Plus tard, le couple découvre que leur nouvelle voiture n’a même jamais roulé de Val-d’Or jusqu’à Saint-Jérôme puisque le distributeur, Hyundai Auto Canada, l’a vendue directement à la concession Hyundai de Saint-Jérôme où elle a servi de voiture « démonstrateur ».

Le concessionnaire a-t-il enfreint la loi ?

Même si Lucie Bougie et Daniel Assels ont payé 2 966,60 $ pour une livraison plus rapide de leur véhicule et qu’ils ont accepté de prendre possession d’une voiture avec 700 km au compteur, la Loi sur la protection du consommateur n’a pas été respectée. Entre autres choses parce que le représentant d’Olivier Hyundai n’a pas fixé de date d’échéance au prix convenu lorsque le couple lui a déclaré vouloir annuler son contrat avec Gabriel Hyundai avant d’en conclure un nouveau.

La majoration du prix de vente, quelques jours à peine après l’annulation du contrat auprès de Hyundai Gabriel, est également interdite. En effet, un commerçant ne peut exiger un prix supérieur à celui annoncé. De plus, les justifications entourant le trajet de 700 km entre Val-d’Or et Saint-Basile-le-Grand constituent une représentation trompeuse au sens des articles 219 et 228 de la Loi sur la protection du consommateur.

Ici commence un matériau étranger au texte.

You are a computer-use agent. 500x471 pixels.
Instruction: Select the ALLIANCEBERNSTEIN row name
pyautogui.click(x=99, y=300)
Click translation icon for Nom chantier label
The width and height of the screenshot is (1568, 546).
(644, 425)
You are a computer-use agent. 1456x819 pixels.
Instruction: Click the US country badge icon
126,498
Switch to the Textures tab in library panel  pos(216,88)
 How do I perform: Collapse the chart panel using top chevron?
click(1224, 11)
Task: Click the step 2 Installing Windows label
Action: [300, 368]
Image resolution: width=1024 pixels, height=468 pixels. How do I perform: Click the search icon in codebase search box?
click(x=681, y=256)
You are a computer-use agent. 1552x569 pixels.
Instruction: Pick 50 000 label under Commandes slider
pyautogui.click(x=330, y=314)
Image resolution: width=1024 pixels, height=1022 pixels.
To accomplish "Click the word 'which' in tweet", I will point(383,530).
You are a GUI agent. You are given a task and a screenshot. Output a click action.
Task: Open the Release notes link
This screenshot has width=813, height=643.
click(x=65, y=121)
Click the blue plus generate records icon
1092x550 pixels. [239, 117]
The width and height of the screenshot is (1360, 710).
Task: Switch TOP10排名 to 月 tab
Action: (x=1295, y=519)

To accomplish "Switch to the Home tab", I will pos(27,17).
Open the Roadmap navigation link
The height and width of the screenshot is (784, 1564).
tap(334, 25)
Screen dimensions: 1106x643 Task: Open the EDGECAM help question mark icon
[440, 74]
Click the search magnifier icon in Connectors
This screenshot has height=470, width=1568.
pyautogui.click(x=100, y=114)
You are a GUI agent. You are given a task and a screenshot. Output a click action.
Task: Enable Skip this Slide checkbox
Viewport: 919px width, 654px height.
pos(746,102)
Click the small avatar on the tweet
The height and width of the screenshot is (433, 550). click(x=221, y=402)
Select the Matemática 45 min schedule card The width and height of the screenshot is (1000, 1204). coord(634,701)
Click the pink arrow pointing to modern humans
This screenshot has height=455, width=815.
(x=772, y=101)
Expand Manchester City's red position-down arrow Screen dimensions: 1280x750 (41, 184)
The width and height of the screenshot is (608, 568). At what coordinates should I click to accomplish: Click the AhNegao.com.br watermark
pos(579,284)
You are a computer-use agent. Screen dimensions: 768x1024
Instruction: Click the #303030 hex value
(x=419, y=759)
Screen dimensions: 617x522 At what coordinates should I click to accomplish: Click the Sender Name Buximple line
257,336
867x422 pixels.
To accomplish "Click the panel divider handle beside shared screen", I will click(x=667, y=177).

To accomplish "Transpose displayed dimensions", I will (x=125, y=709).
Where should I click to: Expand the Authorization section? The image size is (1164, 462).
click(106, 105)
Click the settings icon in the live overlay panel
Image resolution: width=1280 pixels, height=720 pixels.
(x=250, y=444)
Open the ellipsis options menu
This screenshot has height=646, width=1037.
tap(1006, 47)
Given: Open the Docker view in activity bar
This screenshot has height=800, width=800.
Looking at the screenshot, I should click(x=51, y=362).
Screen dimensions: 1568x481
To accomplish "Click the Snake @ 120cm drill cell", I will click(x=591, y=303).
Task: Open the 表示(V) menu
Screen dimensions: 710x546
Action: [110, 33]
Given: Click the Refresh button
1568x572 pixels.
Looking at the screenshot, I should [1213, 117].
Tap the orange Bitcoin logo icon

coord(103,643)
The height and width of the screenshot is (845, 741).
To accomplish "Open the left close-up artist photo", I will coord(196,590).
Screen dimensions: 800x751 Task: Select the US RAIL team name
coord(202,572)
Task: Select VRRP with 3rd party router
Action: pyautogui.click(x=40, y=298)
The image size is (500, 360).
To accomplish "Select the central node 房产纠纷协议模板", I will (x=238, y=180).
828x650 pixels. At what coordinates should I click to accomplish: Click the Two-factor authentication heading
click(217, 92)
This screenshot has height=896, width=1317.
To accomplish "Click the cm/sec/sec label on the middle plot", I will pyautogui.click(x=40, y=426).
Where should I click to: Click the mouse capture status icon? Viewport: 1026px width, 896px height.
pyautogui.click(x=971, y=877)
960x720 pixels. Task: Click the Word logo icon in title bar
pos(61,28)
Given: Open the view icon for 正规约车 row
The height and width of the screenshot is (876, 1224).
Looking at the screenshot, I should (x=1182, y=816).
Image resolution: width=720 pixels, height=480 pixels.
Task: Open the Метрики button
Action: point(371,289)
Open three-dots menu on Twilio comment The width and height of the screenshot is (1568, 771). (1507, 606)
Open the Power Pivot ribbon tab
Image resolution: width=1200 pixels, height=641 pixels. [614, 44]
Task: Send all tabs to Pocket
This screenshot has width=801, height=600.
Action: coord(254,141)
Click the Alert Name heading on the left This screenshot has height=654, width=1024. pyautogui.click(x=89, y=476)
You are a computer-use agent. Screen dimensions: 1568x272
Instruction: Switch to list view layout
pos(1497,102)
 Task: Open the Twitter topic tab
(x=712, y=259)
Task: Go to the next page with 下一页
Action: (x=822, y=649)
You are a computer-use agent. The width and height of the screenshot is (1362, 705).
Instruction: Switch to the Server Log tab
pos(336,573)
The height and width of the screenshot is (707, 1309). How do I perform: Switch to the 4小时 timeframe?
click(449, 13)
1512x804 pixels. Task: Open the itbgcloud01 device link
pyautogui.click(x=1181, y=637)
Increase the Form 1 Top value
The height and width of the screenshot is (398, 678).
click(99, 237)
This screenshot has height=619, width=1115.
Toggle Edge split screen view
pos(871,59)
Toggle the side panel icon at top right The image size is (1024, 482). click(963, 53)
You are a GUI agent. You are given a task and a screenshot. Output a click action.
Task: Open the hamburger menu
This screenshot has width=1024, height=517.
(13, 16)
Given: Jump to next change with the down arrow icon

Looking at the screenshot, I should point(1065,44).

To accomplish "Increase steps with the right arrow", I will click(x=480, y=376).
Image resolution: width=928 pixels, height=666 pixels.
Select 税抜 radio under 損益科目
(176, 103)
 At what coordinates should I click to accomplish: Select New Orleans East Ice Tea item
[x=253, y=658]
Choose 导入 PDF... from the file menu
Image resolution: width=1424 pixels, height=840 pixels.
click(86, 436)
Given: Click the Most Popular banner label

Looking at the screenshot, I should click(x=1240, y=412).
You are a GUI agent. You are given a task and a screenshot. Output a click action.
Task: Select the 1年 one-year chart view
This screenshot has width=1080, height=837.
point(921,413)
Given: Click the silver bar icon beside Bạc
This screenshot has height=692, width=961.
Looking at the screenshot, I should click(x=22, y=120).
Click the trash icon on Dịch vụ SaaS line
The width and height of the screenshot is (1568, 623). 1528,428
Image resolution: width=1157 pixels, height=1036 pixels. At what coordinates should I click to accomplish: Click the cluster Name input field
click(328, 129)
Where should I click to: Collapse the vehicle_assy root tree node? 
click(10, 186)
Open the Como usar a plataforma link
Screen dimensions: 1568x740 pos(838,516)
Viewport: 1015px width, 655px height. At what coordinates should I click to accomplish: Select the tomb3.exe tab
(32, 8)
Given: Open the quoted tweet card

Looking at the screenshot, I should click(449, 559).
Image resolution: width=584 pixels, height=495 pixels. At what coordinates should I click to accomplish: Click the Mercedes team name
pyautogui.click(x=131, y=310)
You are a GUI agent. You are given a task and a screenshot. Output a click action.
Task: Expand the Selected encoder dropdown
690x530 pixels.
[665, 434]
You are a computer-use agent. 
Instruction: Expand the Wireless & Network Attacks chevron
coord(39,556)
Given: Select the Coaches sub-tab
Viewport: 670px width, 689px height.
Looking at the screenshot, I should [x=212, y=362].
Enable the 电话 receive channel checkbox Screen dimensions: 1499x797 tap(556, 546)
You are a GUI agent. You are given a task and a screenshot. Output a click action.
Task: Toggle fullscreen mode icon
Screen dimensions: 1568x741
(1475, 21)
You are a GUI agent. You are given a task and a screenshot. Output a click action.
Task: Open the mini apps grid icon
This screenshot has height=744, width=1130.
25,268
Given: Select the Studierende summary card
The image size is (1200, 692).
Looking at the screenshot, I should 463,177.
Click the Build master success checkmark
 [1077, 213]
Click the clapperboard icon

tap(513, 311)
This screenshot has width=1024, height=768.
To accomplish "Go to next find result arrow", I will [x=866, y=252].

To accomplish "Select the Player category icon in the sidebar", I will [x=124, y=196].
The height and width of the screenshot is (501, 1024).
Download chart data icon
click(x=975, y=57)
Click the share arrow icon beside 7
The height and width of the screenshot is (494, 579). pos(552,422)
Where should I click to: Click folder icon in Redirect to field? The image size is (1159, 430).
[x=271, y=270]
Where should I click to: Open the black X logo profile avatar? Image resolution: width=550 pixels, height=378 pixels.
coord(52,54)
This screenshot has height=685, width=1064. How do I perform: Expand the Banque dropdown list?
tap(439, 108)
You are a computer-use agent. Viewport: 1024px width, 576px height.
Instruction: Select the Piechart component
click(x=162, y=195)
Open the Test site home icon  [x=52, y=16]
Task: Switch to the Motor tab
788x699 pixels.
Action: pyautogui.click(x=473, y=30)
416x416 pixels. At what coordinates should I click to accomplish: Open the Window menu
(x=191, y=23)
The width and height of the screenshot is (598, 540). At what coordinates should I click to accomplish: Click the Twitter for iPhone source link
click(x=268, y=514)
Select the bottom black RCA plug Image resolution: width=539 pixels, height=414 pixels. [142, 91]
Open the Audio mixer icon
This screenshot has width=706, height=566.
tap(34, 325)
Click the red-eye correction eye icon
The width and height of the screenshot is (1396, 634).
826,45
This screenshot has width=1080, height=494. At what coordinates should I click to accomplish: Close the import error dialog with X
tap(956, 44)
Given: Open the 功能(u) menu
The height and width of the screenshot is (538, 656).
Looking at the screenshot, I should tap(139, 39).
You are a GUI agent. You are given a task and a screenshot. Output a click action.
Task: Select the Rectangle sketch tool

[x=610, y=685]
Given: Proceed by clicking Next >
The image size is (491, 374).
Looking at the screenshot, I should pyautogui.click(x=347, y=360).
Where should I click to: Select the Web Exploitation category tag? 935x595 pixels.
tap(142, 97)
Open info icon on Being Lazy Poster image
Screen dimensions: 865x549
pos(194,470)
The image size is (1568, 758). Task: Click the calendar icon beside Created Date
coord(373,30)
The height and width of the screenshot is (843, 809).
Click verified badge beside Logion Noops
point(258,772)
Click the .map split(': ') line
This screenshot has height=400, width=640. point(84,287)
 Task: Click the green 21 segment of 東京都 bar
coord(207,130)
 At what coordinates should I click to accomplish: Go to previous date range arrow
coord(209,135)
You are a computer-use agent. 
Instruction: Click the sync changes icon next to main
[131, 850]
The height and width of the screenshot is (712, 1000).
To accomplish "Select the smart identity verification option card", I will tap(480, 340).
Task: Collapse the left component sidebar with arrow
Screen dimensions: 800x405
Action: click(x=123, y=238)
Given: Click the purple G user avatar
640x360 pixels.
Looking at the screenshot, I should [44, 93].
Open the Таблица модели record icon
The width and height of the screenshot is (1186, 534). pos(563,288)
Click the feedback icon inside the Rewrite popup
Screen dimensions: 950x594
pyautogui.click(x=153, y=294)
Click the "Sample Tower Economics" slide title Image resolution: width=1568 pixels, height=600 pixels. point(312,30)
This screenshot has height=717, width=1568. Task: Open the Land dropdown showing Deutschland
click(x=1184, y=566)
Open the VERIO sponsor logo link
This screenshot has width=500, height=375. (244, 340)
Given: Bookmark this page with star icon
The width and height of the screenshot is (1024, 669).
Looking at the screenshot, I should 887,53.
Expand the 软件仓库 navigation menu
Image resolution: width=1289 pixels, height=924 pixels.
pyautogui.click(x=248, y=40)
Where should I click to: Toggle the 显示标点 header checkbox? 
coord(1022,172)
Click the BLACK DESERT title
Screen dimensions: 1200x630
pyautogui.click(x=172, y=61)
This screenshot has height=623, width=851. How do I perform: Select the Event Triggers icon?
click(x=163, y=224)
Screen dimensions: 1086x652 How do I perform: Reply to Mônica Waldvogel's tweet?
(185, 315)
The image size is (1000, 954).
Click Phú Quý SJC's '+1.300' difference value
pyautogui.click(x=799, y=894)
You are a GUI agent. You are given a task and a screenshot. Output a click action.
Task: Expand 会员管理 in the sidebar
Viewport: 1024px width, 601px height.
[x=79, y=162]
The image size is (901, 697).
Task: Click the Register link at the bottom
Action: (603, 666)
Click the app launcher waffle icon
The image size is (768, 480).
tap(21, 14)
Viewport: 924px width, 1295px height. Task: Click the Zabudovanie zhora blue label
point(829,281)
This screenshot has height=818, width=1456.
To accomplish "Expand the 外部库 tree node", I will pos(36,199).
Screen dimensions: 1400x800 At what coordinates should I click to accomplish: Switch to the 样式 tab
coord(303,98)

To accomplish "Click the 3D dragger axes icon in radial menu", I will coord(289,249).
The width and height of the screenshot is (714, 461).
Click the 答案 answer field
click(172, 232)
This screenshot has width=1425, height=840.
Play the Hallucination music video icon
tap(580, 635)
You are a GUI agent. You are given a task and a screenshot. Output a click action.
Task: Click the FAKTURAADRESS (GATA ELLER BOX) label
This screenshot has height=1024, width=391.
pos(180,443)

De plus, la Hyundai électrique au centre de l’histoire a été vendue comme neuve, alors que, selon la loi, est considéré usagé tout véhicule «qui a été utilisé à une fin autre que pour sa livraison ou sa mise au point par le commerçant, le fabricant ou leur représentant».

Dans ce cas-ci, les multiples déplacements ne peuvent être considérés comme des essais routiers aux fins de la préparation du véhicule pour vente au détail ou sa livraison aux clients, puisque le véhicule ne peut avoir été vendu 27 fois en moins de deux mois. La voiture aurait dû être vendue en tant que véhicule d’occasion. Il est à noter que la loi ne définit pas la notion de «démonstrateur».

Une décision coûteuse

Olivier Hyundai devra rembourser au couple les 2 966,60 $ payés, plus les intérêts, ainsi que 4 000 $ à titre de dommages-intérêts punitifs. Elle devra aussi payer l’indemnité additionnelle prévue à l’article 1619 du Code civil à compter de la mise en demeure du 28 juillet 2018, plus les frais de justice de 187 $.

Le jugement de la Cour du Québec dans la cause de Lucie Bougie et Daniel Assels (n° 505-32-701947-187) est disponible sur le site de la SOQUIJ.